Analysis of plasma samples by HPLC – UV/electrochemical dual detection
The HPLC system was a Waters HPLC (Milford, MA, USA) consisted of a 1525 binary pump, a 717plus autosampler, a 2487 dual wavelength absorbance detector set at the detection wavelength of 280 nm and an electrochemical detector CLC 100 (Chromsystems, Munich, Germany) set at an oxidation voltage of 0.5 V. The second detector was connected to the control system by a satellite interface (Waters). Data collection and integration were accomplished using Breeze™ software version 3.30. Analysis was performed on a Zorbax SB C8 column (150 × 4.6 mm I.D., 5 μm particle size, Agilent Technologies, Palo Alto, CA, USA).
Typically, 20 μL of sample were injected and separated at a flow rate of 1 mL/min.
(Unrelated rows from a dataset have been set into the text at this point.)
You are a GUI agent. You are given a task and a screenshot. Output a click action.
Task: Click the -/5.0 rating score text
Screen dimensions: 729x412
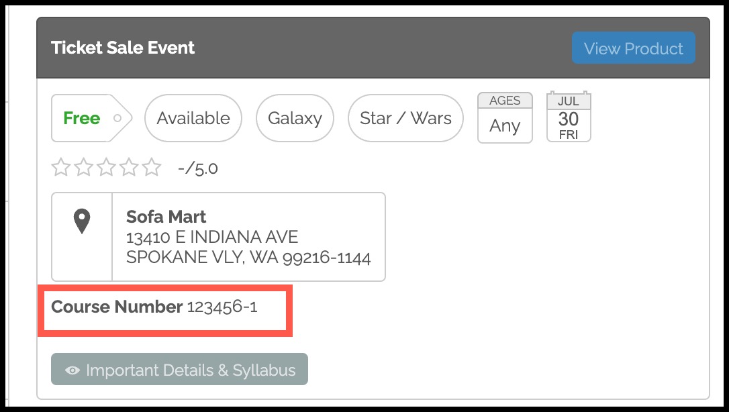point(198,168)
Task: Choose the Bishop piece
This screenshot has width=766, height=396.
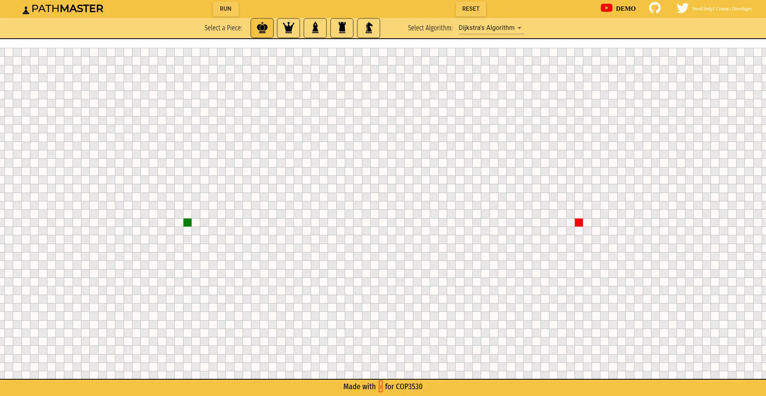Action: [x=315, y=28]
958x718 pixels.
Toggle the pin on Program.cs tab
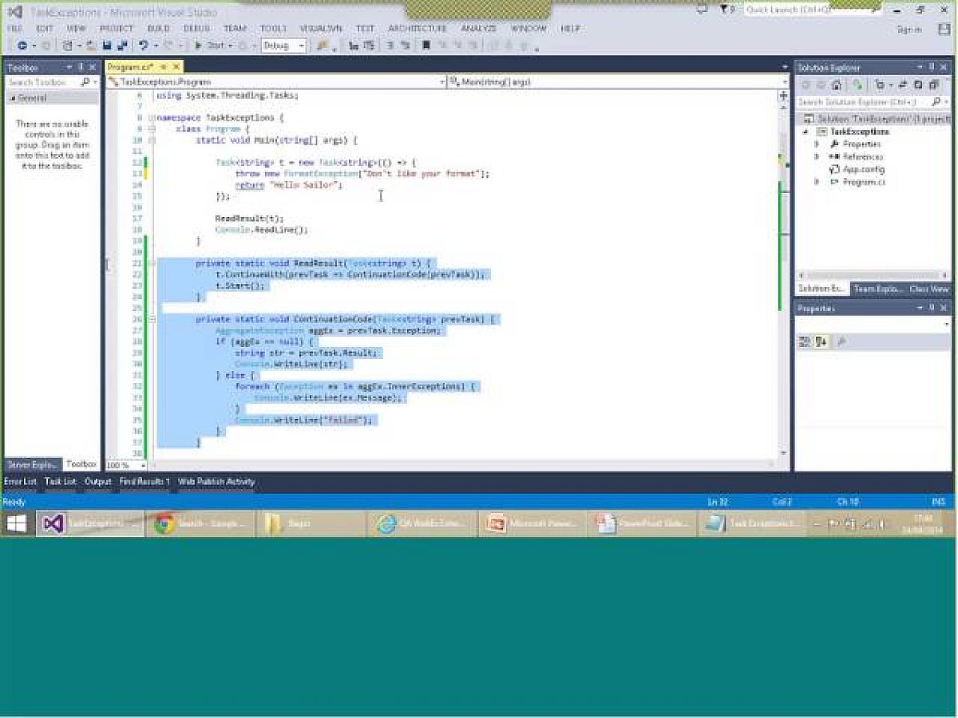point(164,68)
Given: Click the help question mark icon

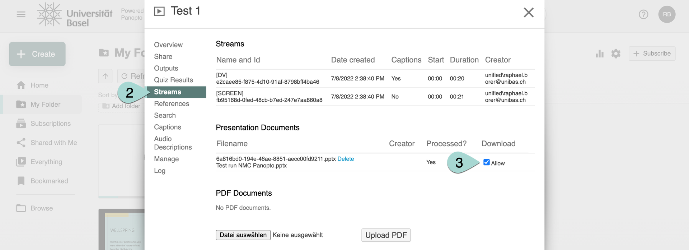Looking at the screenshot, I should (x=643, y=14).
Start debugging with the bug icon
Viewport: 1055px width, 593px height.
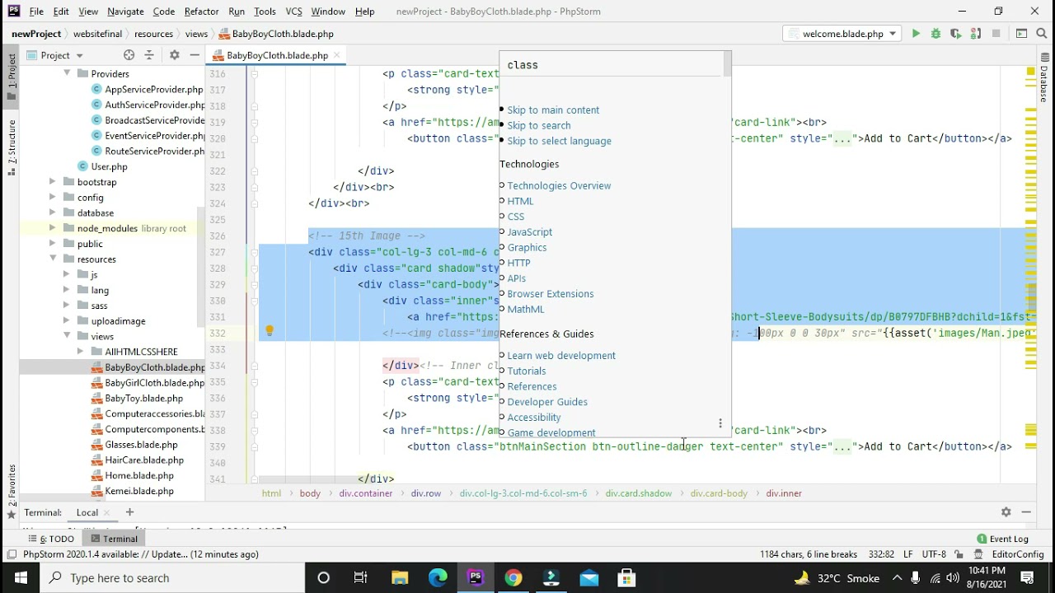(935, 34)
Isocratic elution was performed using water (containing 0.6 mM 1-octanesulfonic acid sodium salt, 0.27 mM ethylenediaminetetraacetic acid disodium salt, 0.04 M triethylamine; pH 2.95 adjusted with phosphoric acid) and acetonitrile (ACN, HPLC gradient quality, Fisher Scientific, Schwerte, Germany). Method A (for UV detection of ferulic acid, M2 (δ-(3-Methoxy-4-hydroxy-phenyl)-γ-valerolactone), U1, U2, U3, U4, U7, U8, and U9) used water/ACN at 85:15 (v/v). Method B (for electrochemical detection of catechin, caffeic acid, taxifolin, M1 (δ-(3,4-dihydroxy-phenyl)-γ-valerolactone), U1, U2, U4, U5, U6, U8, U9 and U10) used water/ACN at 88:12 (v/v).
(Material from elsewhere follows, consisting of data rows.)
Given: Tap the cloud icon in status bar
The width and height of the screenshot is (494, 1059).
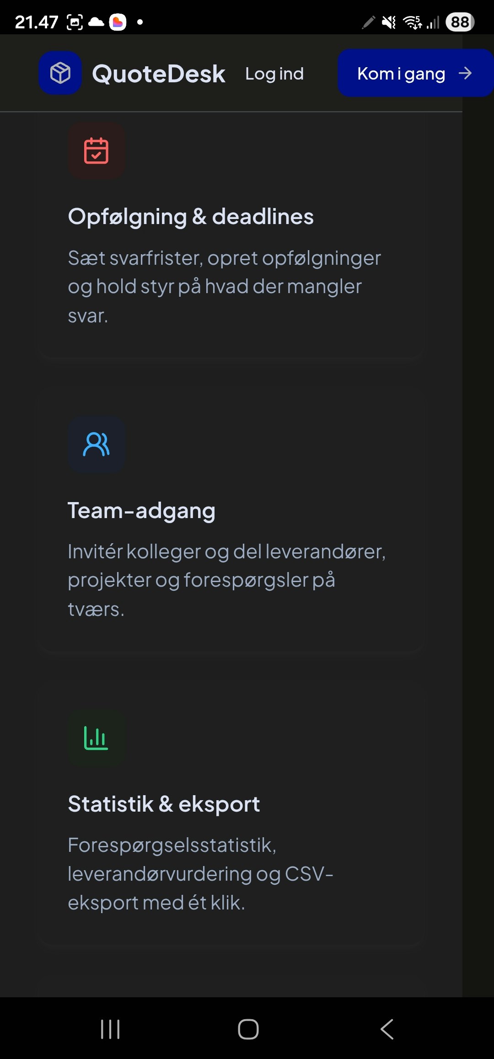Looking at the screenshot, I should coord(96,22).
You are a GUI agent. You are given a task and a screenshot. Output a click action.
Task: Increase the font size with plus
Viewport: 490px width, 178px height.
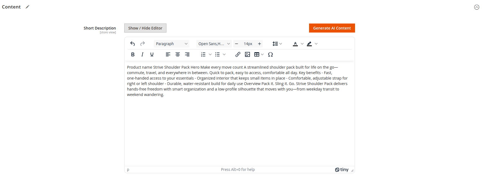[x=260, y=44]
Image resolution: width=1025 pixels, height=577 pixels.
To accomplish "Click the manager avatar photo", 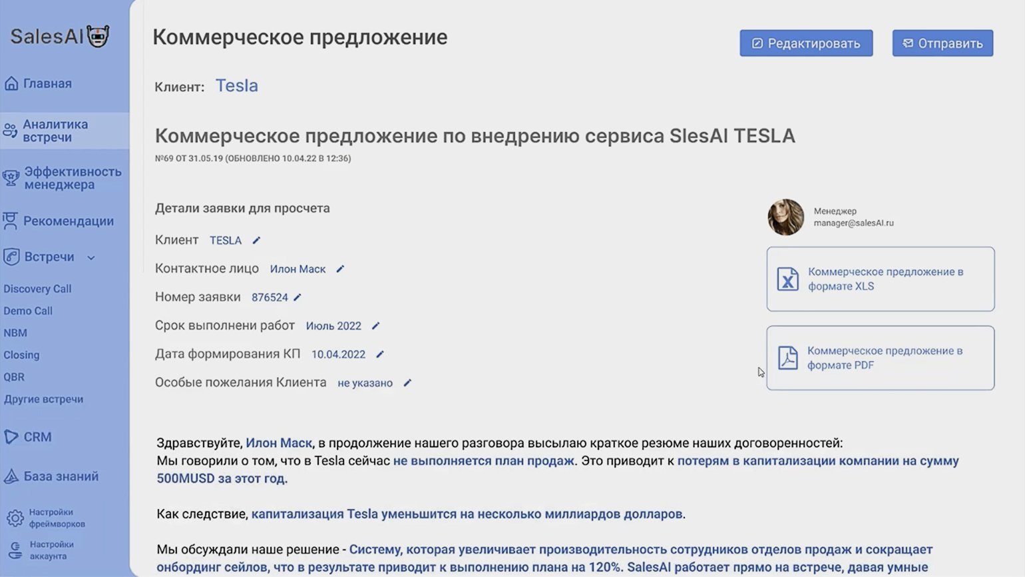I will [x=786, y=217].
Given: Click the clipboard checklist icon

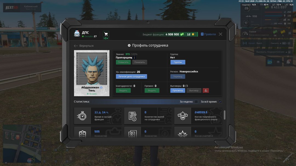Looking at the screenshot, I should point(82,134).
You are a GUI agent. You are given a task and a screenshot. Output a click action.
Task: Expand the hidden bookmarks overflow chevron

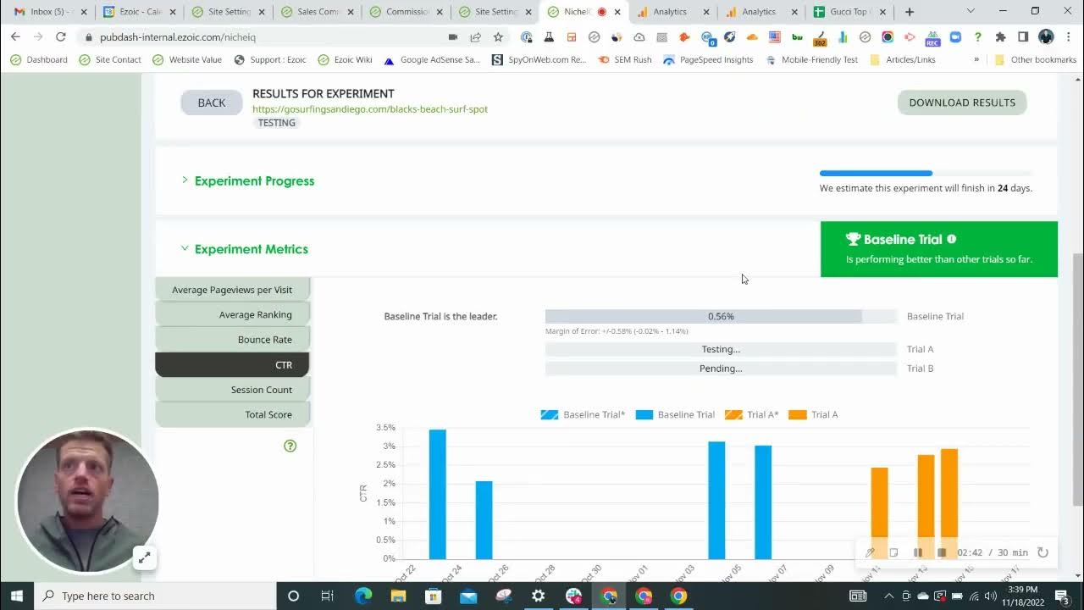pos(976,60)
The analytical method was validated according to ICH guidelines. The method fulfilled the quality criteria for selectivity, linearity, precision and accuracy. The calibration curves' working range was 0.5–20 ng/mL for caffeic acid, 1–50 ng/mL for M1, 10–100 ng/mL for catechin, taxifolin and ferulic acid, 50–200 ng/mL for M2. The recovery rates after extraction were 83.1 % (M2) to 98.0 % (taxifolin). The lower limits of quantitation were 0.5 ng/mL for caffeic acid, 1 ng/mL for M1, 10 ng/mL for catechin, taxifolin and ferulic acid, 50 ng/mL for M2.
Quantitation of pine bark extract constituents in tablets by HPLC – UV detection
Pycnogenol tablets prepared for this study (see above) were pounded and suspended in methanol to yield concentrations of 1 mg/mL, vortexted for 2 minutes, centrifuged and the supernatant collected. The procedure was repeated 4 times. The amount of taxifolin, ferulic acid, caffeic acid and catechin in the Pycnogenol tablets administered to the volunteers was calculated on the basis of calibration curves. They were constructed with five concentrations ranging from 5–20 μg/mL for taxifolin, from 1–10 μg/mL for ferulic acid, and from 0.1–8 mg/mL for caffeic acid. Analysis was performed on an Atlantis C-18d column (150 × 3.9 mm i.d, 3 μm particle size; Waters). The mobile phase consisted of water containing 1% acetic acid (A) and acetonitrile (B). The gradient elution started at 98 % eluent A increasing linearly to 84 % within 60 minutes and a flow rate of 1 mL/min. The UV detection wavelength was set to 280 nm.